[Task instructions]
Report every line below that carries the word "Commit".

The input section start

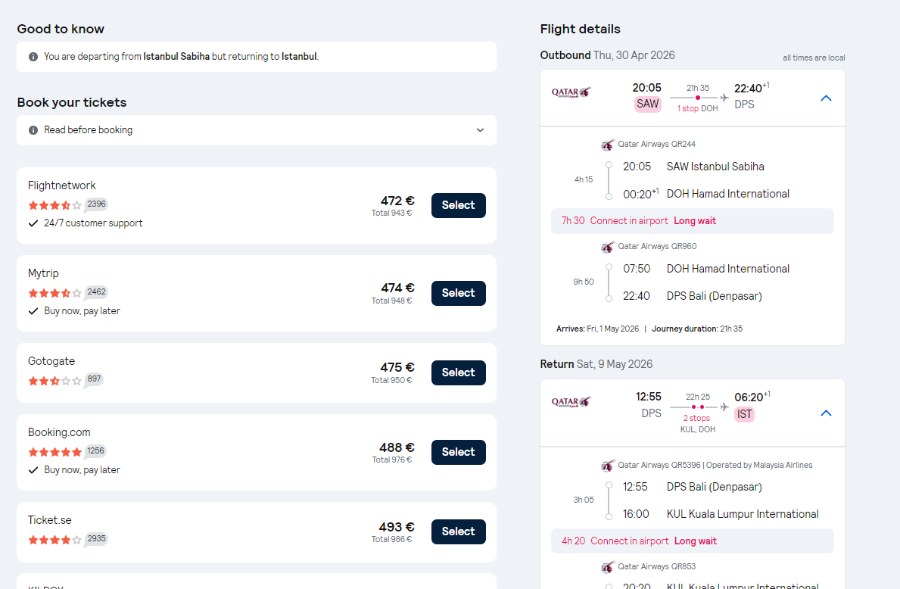Collapse the outbound flight details chevron
900x589 pixels.
[x=826, y=98]
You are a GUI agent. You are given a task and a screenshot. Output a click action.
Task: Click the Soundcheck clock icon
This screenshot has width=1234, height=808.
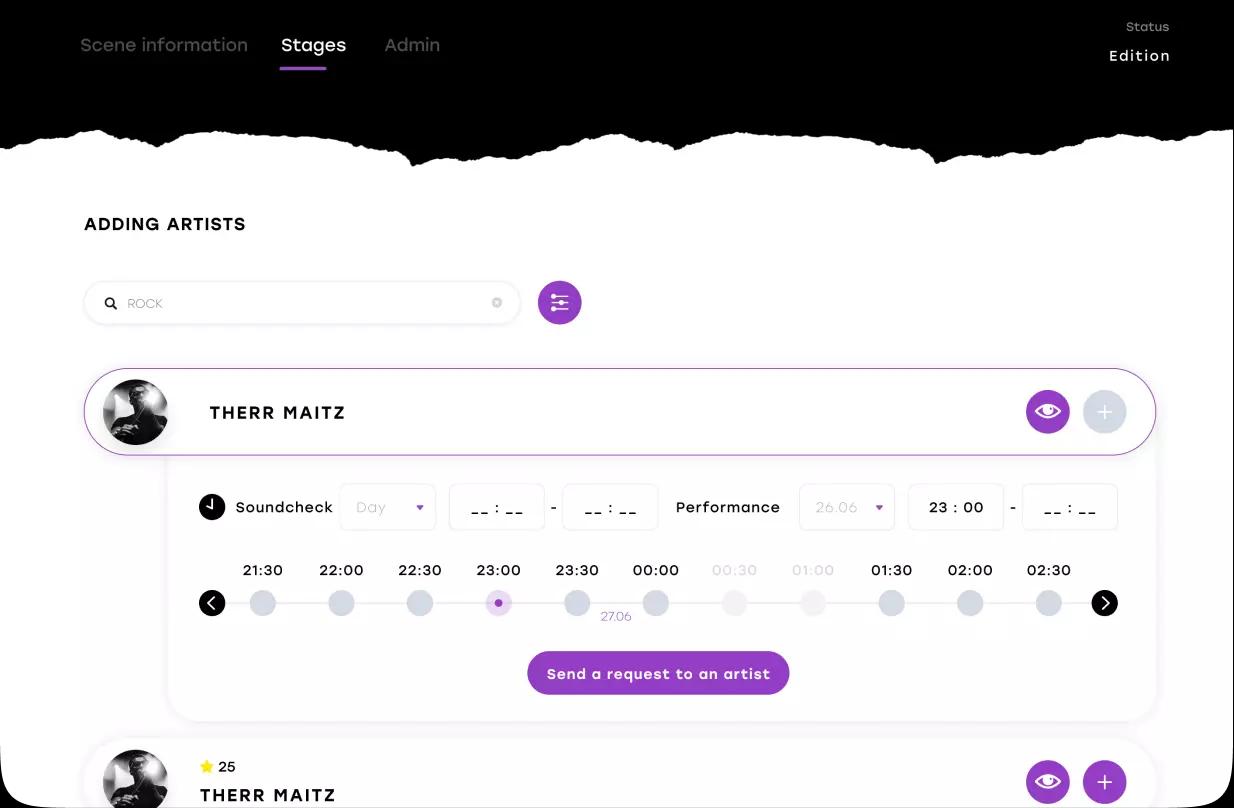pyautogui.click(x=212, y=507)
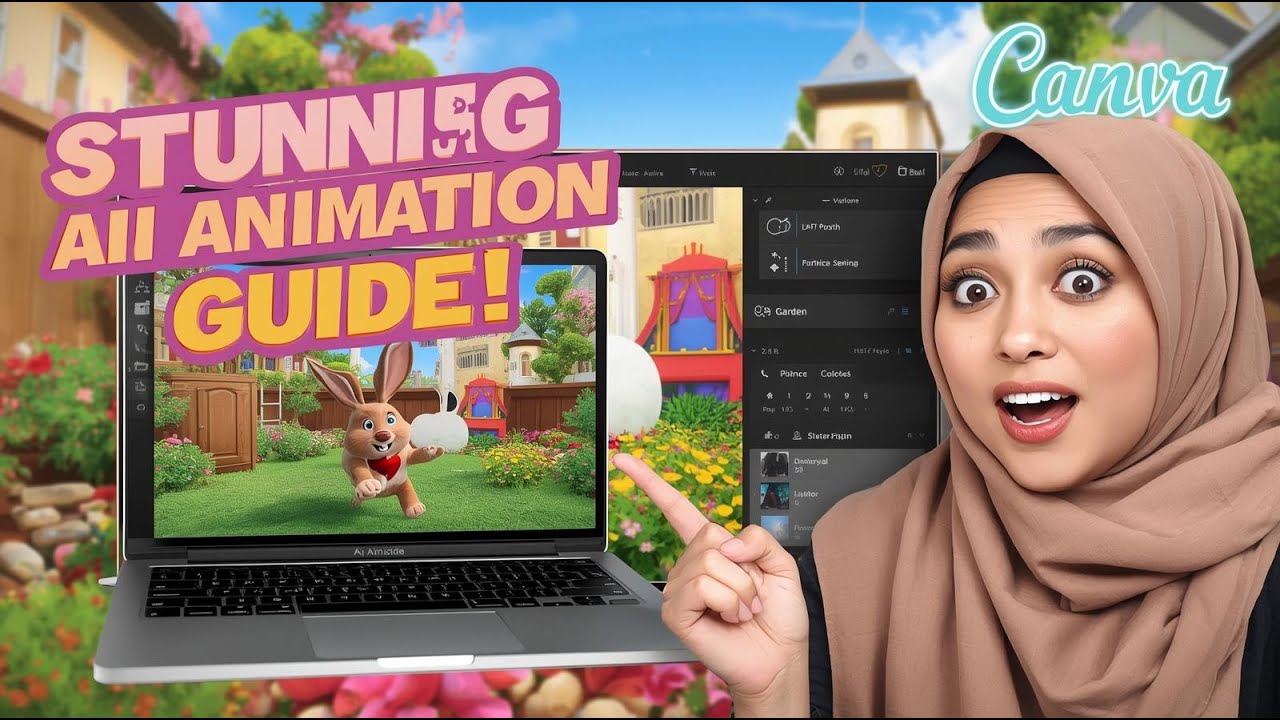
Task: Switch to the Palnce tab
Action: 793,374
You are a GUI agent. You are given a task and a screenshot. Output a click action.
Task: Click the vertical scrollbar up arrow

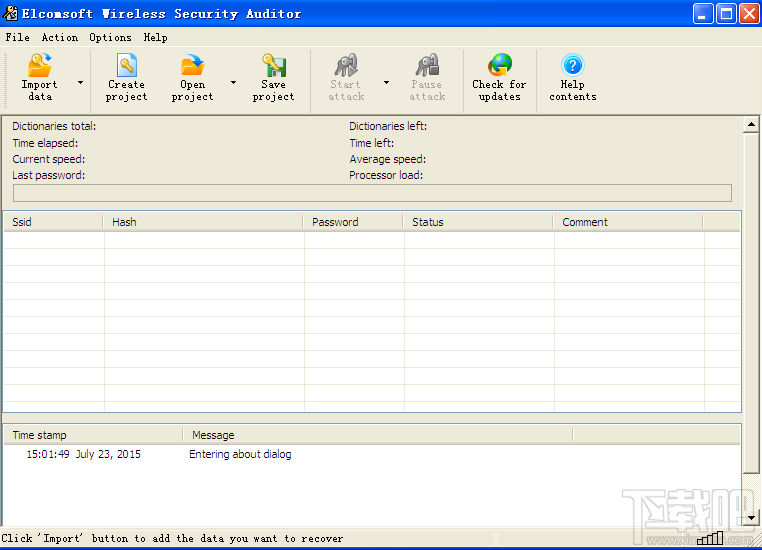click(x=752, y=125)
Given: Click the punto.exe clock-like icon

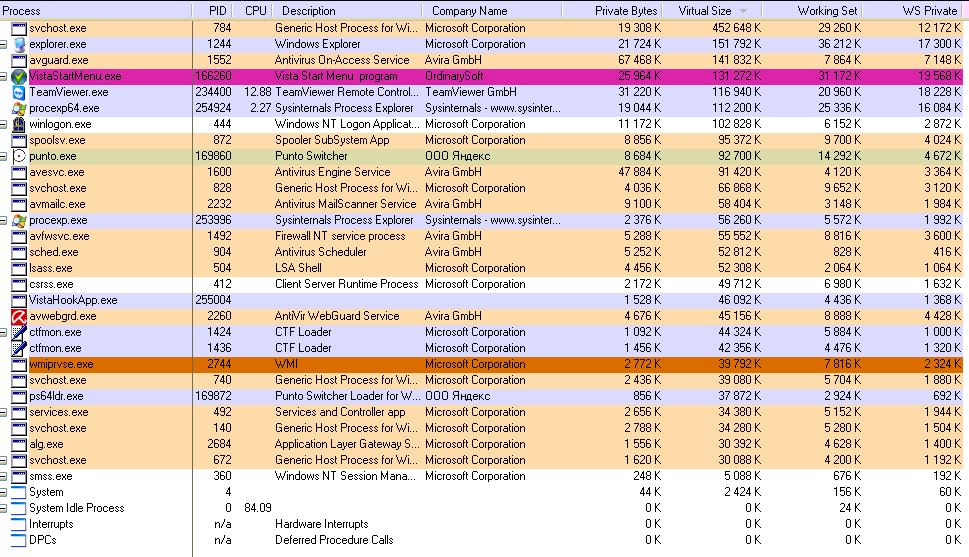Looking at the screenshot, I should pyautogui.click(x=19, y=156).
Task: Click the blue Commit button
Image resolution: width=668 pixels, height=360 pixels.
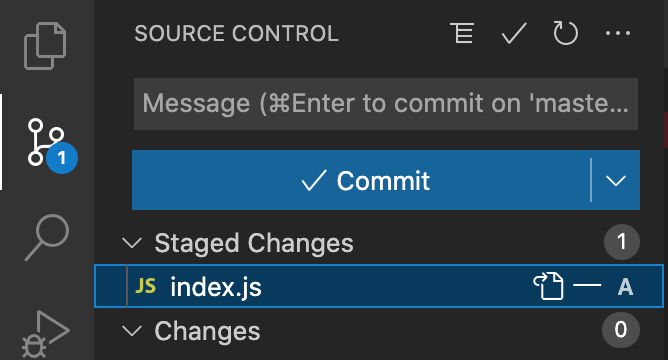Action: click(361, 180)
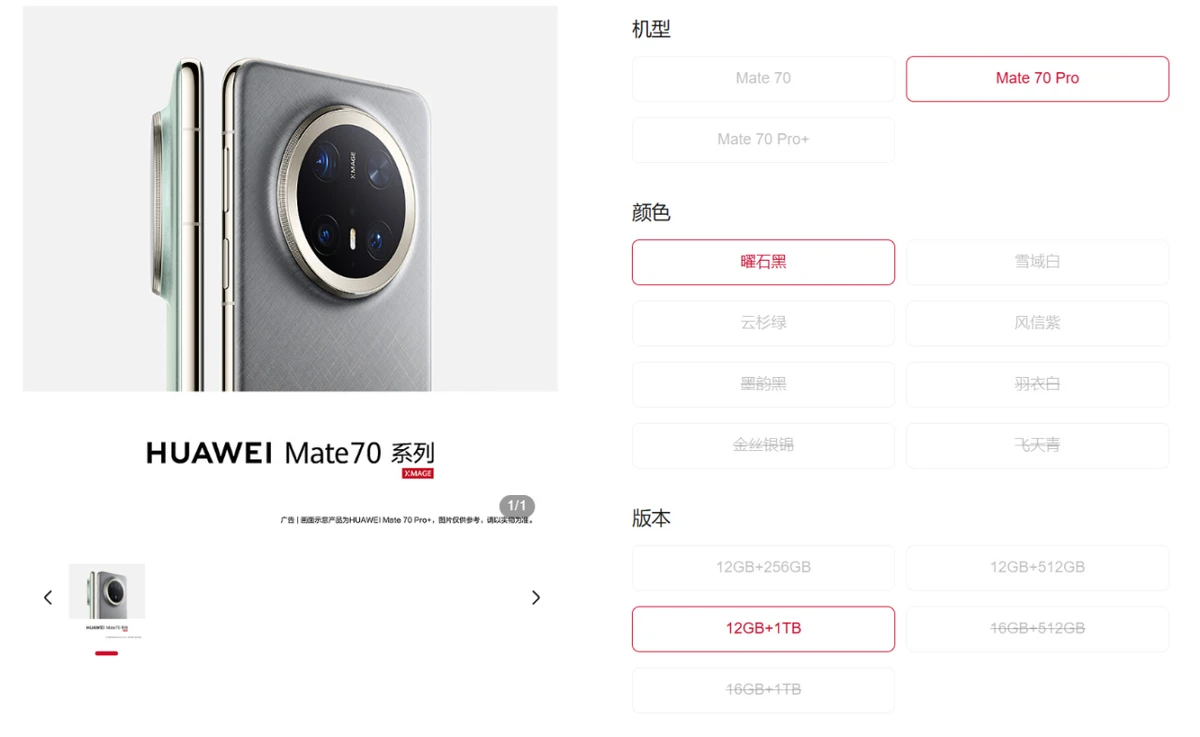
Task: Select the 16GB+1TB version
Action: 763,690
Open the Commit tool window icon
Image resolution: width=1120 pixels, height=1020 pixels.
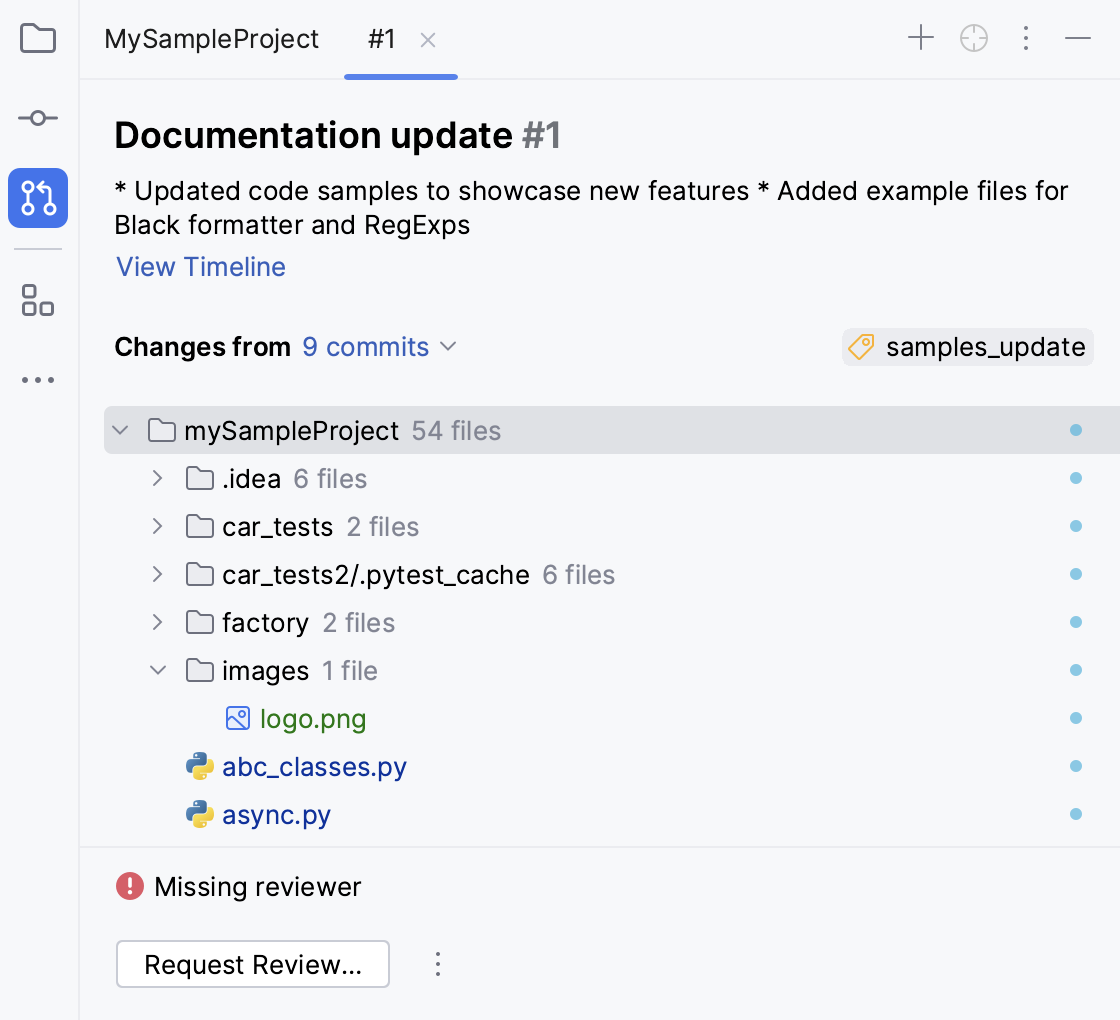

The input section end

[Output of the exercise]
Task: Click the blue Commit button
Open the Commit tool window icon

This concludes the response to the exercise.